The Panama Papers are made up of millions of documents pulled from the law firm Mossack Fonseca files and leaked to the media. While it may seem like “karma” for Mossack’s clients who may have been trying to obscure shadowy financial transactions, it’s a catastrophic breach for the firm—and for its clients, many of whom may be ethical, law-abiding organizations that have also had their confidential information compromised.
As I recently wrote in reviewing our Third Party Risk Management Benchmark Report, released in March, compliance officers are struggling to deal with the risk of third party misconduct. In the wake of the Panama Papers, the compliance lesson for organizations is that it is more important than ever to take steps to ensure you’re managing that risk.
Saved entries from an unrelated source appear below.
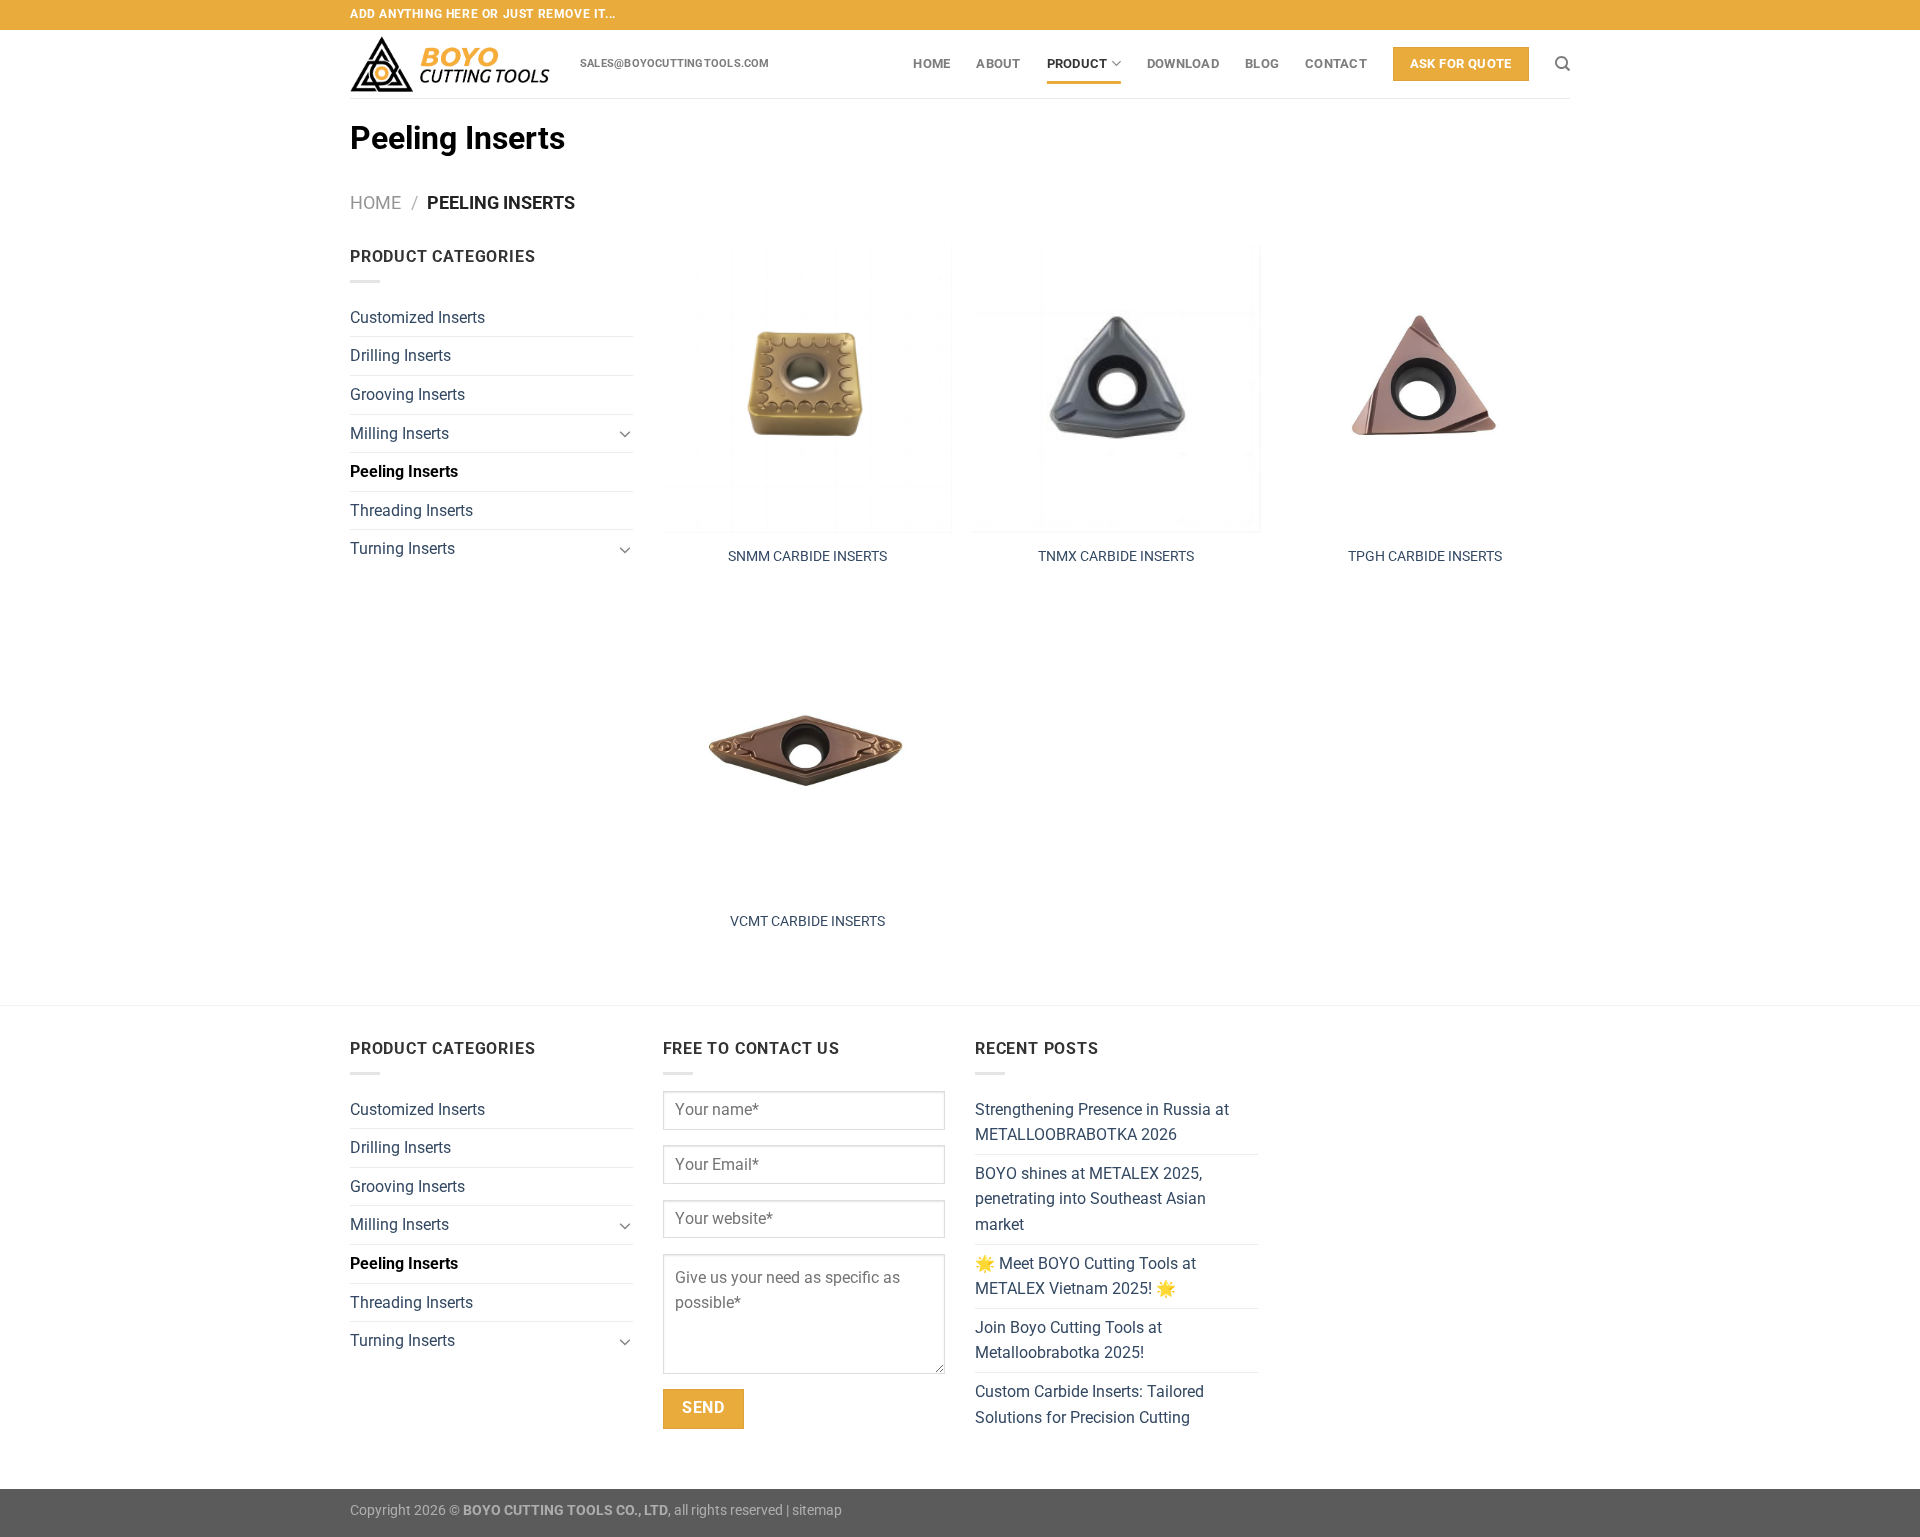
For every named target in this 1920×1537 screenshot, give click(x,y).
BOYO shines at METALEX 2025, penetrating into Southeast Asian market (1090, 1199)
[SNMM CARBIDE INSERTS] (807, 389)
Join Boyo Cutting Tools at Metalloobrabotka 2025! (1068, 1340)
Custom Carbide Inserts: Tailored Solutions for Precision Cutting (1089, 1404)
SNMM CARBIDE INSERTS (807, 556)
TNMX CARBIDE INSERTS (1116, 556)
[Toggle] (625, 433)
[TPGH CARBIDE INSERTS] (1426, 389)
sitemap (817, 1510)
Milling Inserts (399, 433)
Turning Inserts (402, 548)
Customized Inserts (417, 317)
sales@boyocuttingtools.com (675, 63)
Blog (1262, 63)
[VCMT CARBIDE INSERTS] (807, 754)
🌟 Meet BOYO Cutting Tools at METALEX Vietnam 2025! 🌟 (1085, 1276)
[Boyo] (450, 63)
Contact (1336, 63)
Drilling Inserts (400, 355)
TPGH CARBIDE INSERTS (1425, 556)
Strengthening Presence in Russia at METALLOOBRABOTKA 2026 (1102, 1122)
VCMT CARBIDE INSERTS (807, 921)
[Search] (1562, 64)
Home (931, 63)
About (998, 63)
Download (1183, 63)
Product (1077, 63)
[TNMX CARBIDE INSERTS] (1116, 389)
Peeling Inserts (404, 471)
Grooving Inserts (407, 394)
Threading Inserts (411, 510)
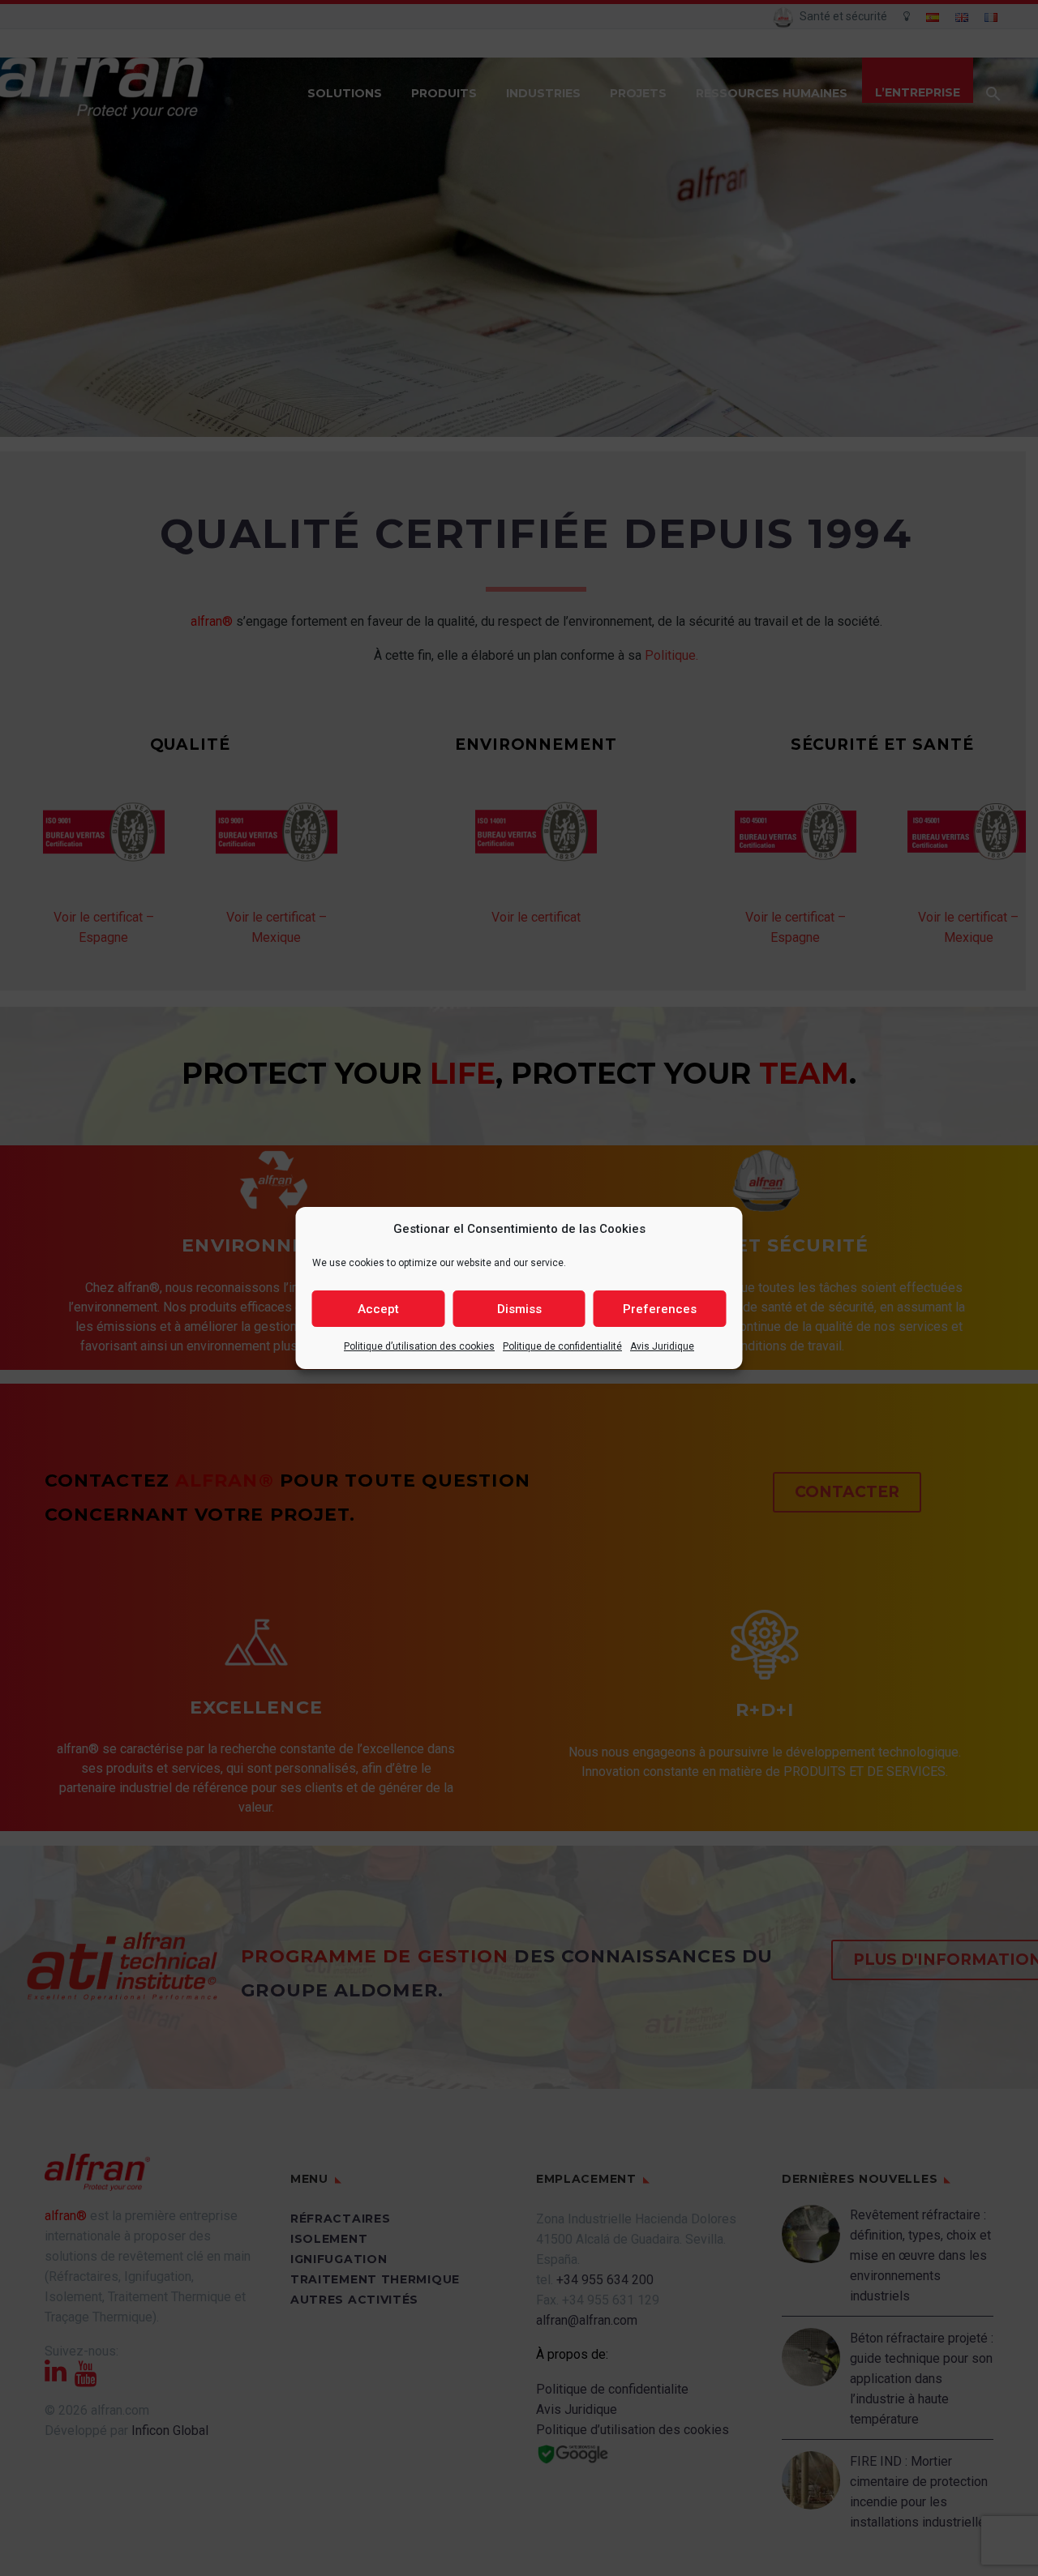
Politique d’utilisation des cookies (419, 1346)
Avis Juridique (662, 1346)
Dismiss (519, 1309)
In any relationship with a third party organization, risk management should begin before engagement and it should begin with due diligence. When an organization considers engaging a third party to represent it, the mindset should be that the third party often stands in for an employee.
A risk-based due-diligence evaluation will include looking for past issues, such as negative publicity, placement on a watch list or other publicly discoverable information. If your organization values and maintains strong compliance and training programs (especially around anti-bribery and corruption) any third party you engage should also be expected to support and visibly demonstrate a similar commitment.